I have a list of genes and I am trying to determine whether they contain specific TF binding sites in their promoter region.
I am retrieving 3kb upstream of TSS using getPromoterSeq
and then use TFBSTools
and JASPAR2020
to look for TF binding sites.
To simplify things, let's take an example gene / TF pair
transcripts <- transcriptsBy(TxDb.Mmusculus.UCSC.mm10.knownGene, by = "gene")
sequence <- getPromoterSeq(query = transcripts$`19109`, subject = Mmusculus,
upstream = 0, downstream = 3000)
pfm <- getMatrixByID(JASPAR2020, "MA0141.2")
res <- searchSeq(toPWM(pfm), sequence, min.score = "80%")
res.df <- data.frame(writeGFF3(res))
res.df$score <- relScore(res)[[1]]
res.df$pval <- pvalues(res)[[1]]
This returns four hits, as seen below
seqname source feature start end score strand frame
1 1 TFBS TFBS 45 62 0.8484427 + .
2 2 TFBS TFBS 42 59 0.8484427 + .
3 3 TFBS TFBS 41 58 0.8484427 + .
4 4 TFBS TFBS 38 55 0.8484427 + .
attributes pval
1 TF=ESR1;class=Nuclear receptors with C4 zinc fingers;sequence=AGCAGTCACCATGACCAT 1.311513e-05
2 TF=ESR1;class=Nuclear receptors with C4 zinc fingers;sequence=AGCAGTCACCATGACCAT 1.311513e-05
3 TF=ESR1;class=Nuclear receptors with C4 zinc fingers;sequence=AGCAGTCACCATGACCAT 1.311513e-05
4 TF=ESR1;class=Nuclear receptors with C4 zinc fingers;sequence=AGCAGTCACCATGACCAT 1.311513e-05
If I perform the same analysis on the JASPAR2020 website I only get 1 hit, from position 45 to 62, but with a slightly lower score of 0.81323616527. In general, when I use multiple sequences and matrices, R always returns more hits than the website, and with consistently higher scores.
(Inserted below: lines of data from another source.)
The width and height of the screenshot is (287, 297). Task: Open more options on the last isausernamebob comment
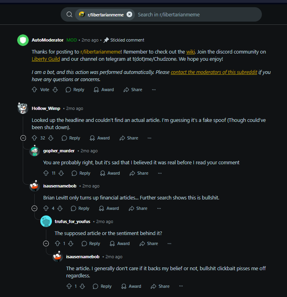tap(181, 286)
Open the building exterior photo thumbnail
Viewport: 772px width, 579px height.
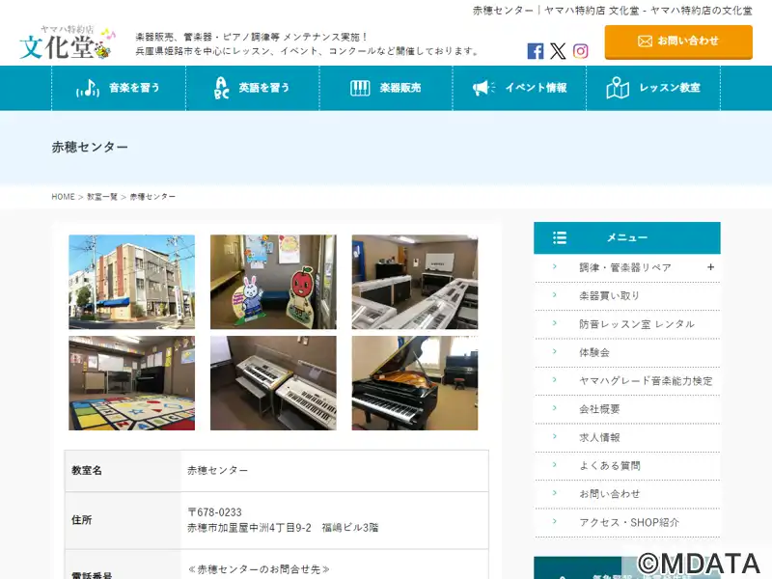132,282
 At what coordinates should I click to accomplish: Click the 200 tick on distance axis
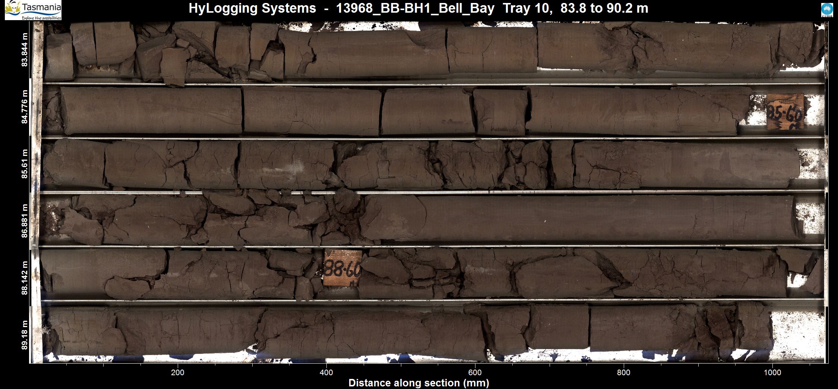coord(178,372)
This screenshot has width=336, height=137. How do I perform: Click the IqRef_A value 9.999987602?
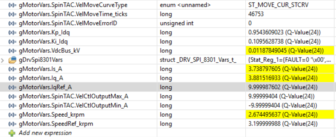click(284, 87)
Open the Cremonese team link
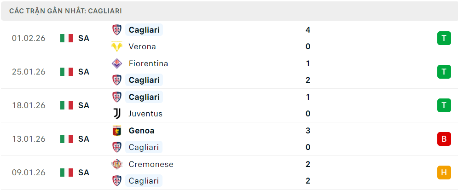 click(151, 164)
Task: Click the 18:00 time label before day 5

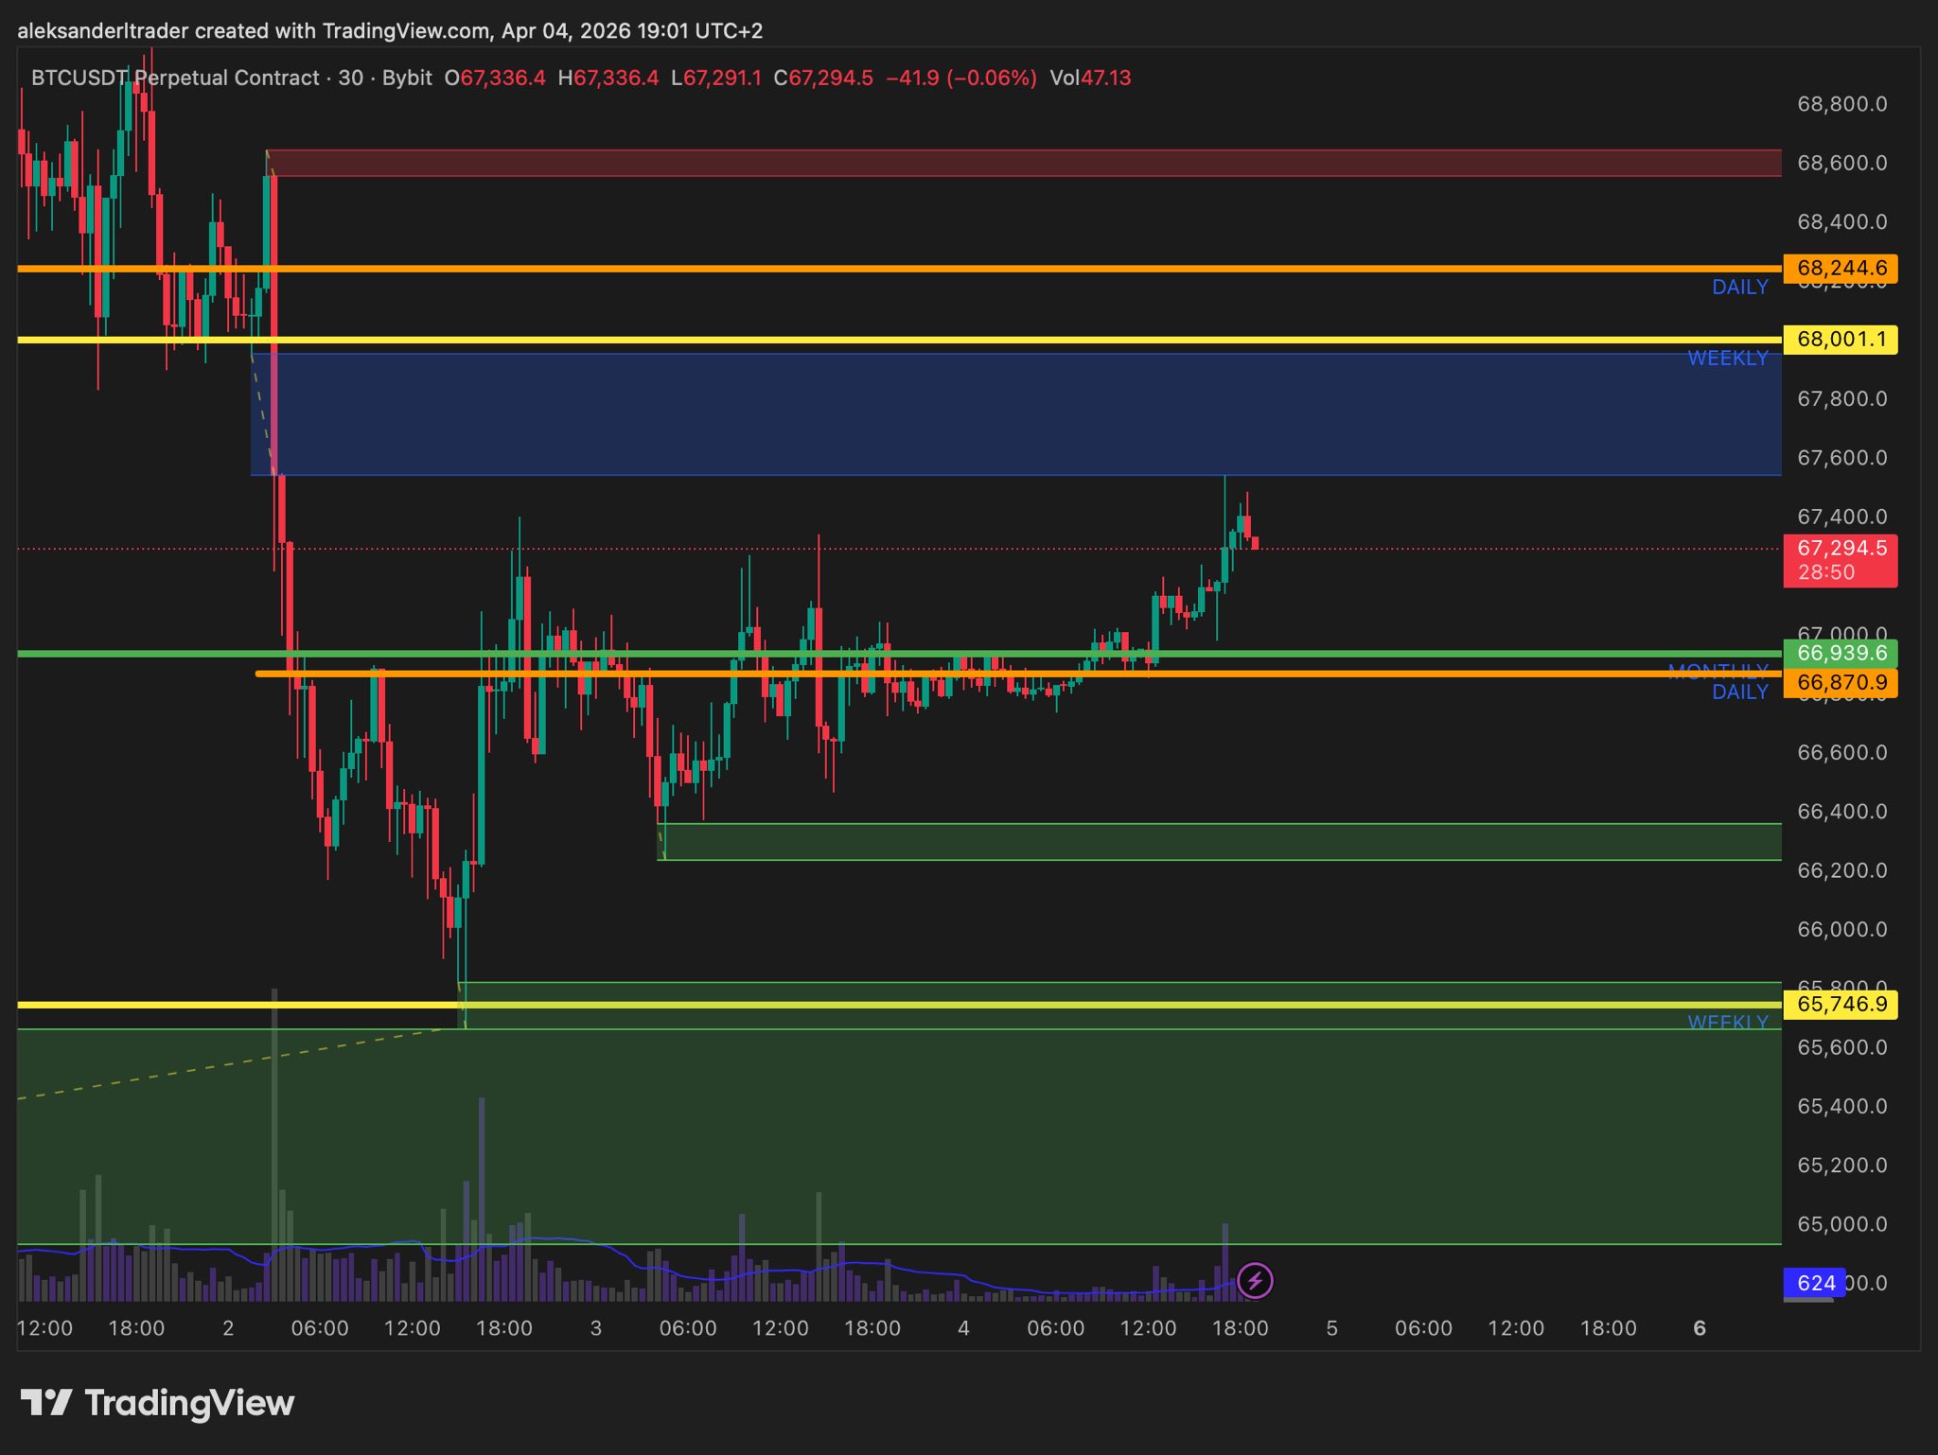Action: pos(1240,1328)
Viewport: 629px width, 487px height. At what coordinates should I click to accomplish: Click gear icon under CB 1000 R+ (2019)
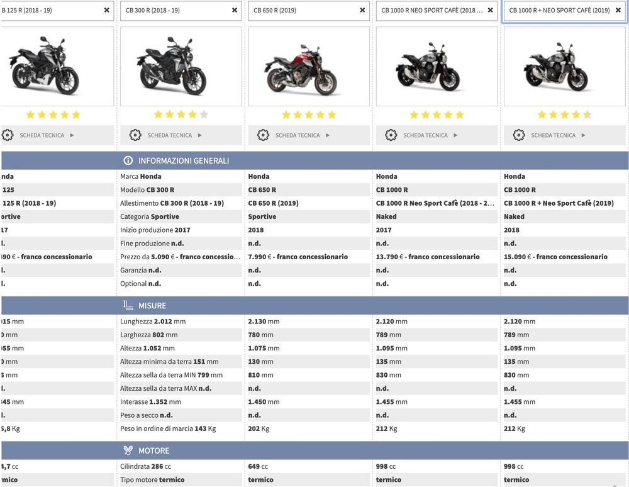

I have never done this type of analysis before, and I am wondering whether I am doing something wrong. In the simple example above, it is clear that (likely because of some redundancy in the motif) a lot of the hits overlap, and I am wondering whether the JASPAR website gets rid of those? This, however, does not explain some of the missing hits, as they are not overlapping.
This brings me to my next question, which is about extra filtering. It generally looks like I get a lot of hits. The JASPAR website warns that "this type of analysis has a high sensitivity but abysmal selectivity", so I am wondering what the best approach is to further validate hits. They talk about phylogenetic footprinting, but it is not too clear to me how to implement it.
Would a bootstrapping approach using randomly shuffled matrices be good?
Thank you very much, Alex, I will read through that and see if I can get my way through it!
On top of that (seconding the
fimo
suggestion) I would narrow down the promoters to like 500bp, not 3kb to avoid excessive motif matches by chance. By experience with ATAC-seq data the actual open chromatin region upstream of TSS is by far not 3kb, rather like 500bp or so. This eventually helps reducing the multiple-testing burden (if you choose to use the q-values of fimo).